The corrolary of the absence of such guidance resulted in particularistic writing tests 
within every internal MGMP, which had never been meticulously monitored and 
evaluated appropriately by the government (Tantri, 2014). Another aspect needing 
careful pondering is the inter-rater scoring. All the teachers in the preliminary study 
claimed that they had a preliminary consensus with their co-rater. However, they had 
yet to support their scoring process with rater calibration. This, without a question, led 
to raters’ dragooning themselves to come to a capriciously mutual concession. 

The other negative side of the writing tests takes issues with the scoring process. 
Although the raters do run inter-rater scoring, this has yet to suffice the requirements 
of valid and reliable scoring. Scoring such a subjective skill definitely necessitates 
critically detailed rubric which focuses on every level of student’s competence not ontly 
across but also within scoring aspects.
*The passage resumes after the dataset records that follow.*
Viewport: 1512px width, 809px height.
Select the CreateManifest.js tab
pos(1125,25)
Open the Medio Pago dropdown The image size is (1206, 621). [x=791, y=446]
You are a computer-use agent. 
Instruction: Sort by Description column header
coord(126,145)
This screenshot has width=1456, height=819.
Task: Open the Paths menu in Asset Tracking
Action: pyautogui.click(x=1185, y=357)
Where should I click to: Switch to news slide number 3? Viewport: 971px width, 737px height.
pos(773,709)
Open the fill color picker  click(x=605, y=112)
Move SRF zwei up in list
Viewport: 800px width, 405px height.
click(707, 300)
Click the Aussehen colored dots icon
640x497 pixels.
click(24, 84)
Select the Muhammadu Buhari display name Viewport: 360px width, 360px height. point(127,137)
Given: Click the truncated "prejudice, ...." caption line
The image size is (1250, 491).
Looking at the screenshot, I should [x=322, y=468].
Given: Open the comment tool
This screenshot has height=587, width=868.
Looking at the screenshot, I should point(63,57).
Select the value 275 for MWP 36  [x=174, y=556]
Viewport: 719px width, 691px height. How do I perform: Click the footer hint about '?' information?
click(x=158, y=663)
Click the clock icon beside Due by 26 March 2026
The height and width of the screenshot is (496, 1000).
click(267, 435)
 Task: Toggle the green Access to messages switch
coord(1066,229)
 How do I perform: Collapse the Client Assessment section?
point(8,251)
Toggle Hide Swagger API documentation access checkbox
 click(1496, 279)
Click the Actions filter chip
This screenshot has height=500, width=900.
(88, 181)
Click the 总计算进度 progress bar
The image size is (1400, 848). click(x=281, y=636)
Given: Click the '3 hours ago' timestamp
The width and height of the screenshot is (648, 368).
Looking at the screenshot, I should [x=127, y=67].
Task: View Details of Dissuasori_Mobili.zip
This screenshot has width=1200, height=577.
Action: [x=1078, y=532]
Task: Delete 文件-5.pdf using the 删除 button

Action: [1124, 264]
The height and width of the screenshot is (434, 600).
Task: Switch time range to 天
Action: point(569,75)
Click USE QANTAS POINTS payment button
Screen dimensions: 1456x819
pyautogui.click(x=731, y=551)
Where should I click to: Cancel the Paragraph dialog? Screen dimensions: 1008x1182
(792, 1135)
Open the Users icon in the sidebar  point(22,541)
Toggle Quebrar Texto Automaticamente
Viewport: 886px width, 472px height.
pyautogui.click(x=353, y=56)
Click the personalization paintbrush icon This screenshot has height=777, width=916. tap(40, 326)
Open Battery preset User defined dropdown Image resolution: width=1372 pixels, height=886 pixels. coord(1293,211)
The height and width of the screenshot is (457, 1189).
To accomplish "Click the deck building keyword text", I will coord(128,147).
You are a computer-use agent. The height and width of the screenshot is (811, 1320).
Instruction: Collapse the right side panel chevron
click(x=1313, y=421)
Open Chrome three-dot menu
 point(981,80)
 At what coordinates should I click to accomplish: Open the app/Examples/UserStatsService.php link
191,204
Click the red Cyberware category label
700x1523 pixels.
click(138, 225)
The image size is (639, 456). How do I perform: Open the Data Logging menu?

Knight (2002) avers that this particular nature of 
test owns feedout nature as the outcome directly portrays the performance for students, 
departments, institutions, employers, funding bodies, quality agencies or compliers of 
league tables. So and so, he attests that careless and capricious feedout is unethical and 
can or, more precisely, must be challenged. Additionally, the final scoring generated 
through such scoring procedure is likely to be somewhat meaningless inasmuch as the 
students are only given the quantified result without a clear and comprehensive 
description of what that result represents and describes pertinent to their performance. 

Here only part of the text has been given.